* _Exercise details_
Skip the pictures. Quote every line below, exactly, from the one with "Instruction: Sort by" through the final line.

* _Given records_
━━━━━━━━
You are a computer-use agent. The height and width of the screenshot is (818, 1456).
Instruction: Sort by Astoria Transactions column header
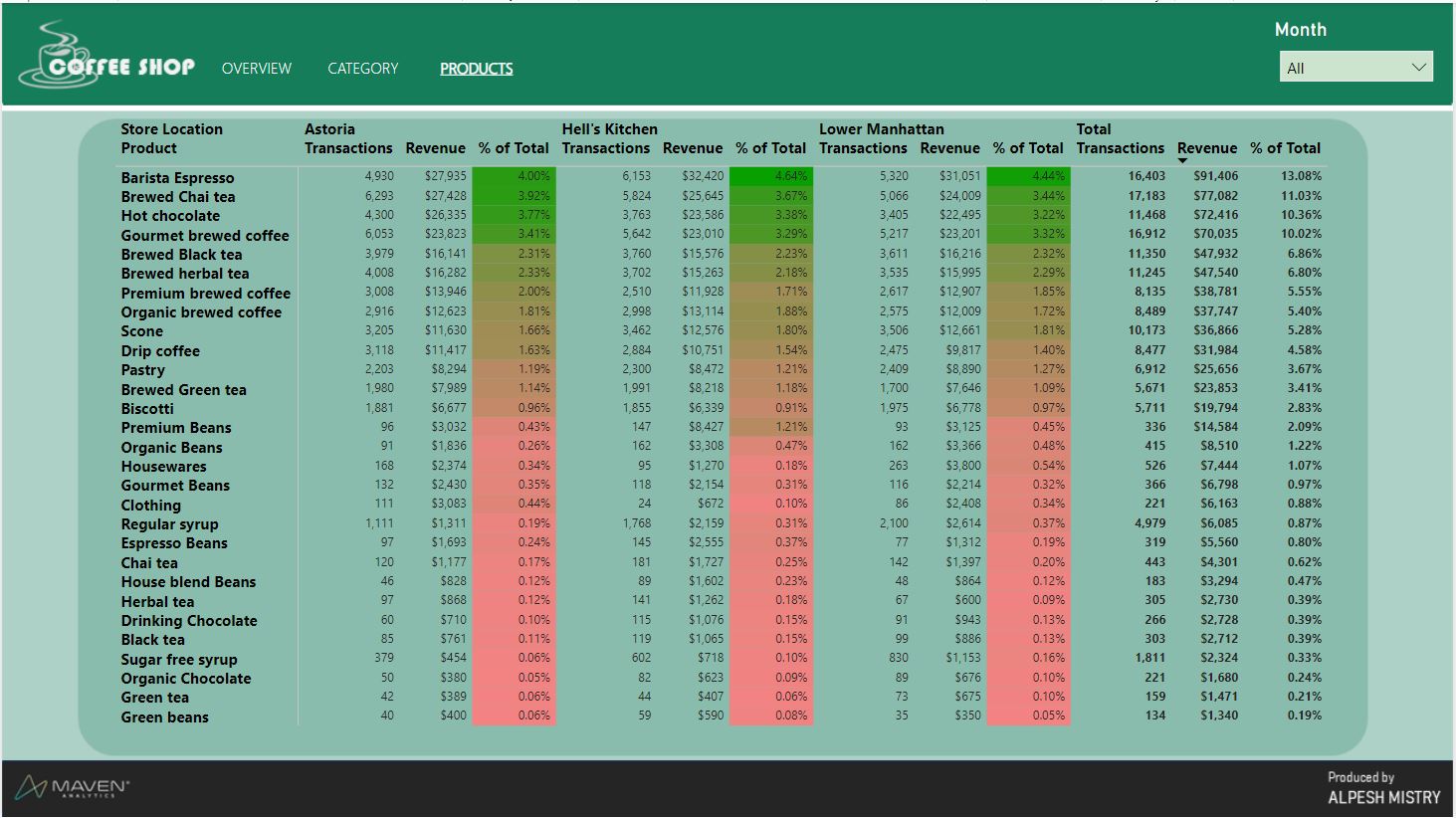(x=348, y=148)
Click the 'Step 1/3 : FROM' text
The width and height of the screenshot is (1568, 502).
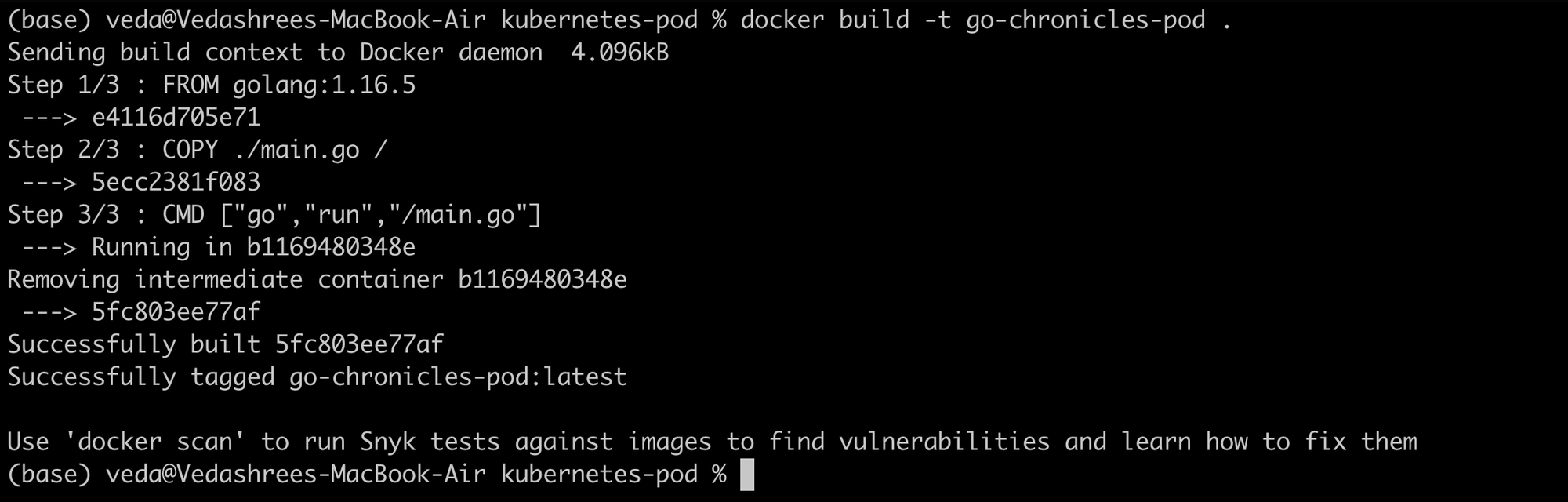113,85
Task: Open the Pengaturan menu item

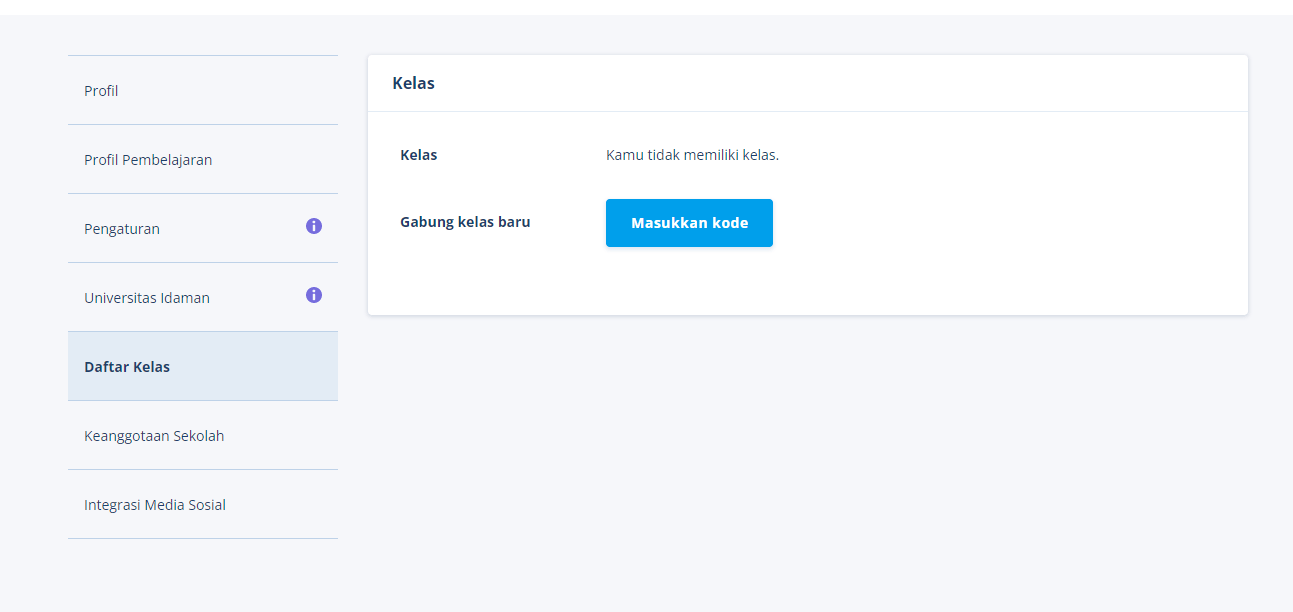Action: tap(203, 228)
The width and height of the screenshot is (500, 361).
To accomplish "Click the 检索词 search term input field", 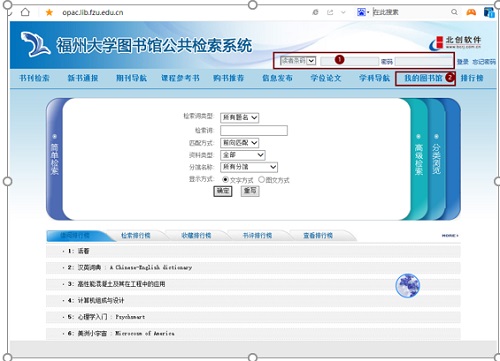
━━━━━━━━
* _Worked solution_
Instruction: Sort by Astoria Transactions column header
(x=348, y=148)
Click the 'Step 1/3 : FROM' text
The width and height of the screenshot is (1568, 502).
113,85
Task: Open the Pengaturan menu item

Action: tap(203, 228)
The width and height of the screenshot is (500, 361).
To accomplish "Click the 检索词 search term input field", 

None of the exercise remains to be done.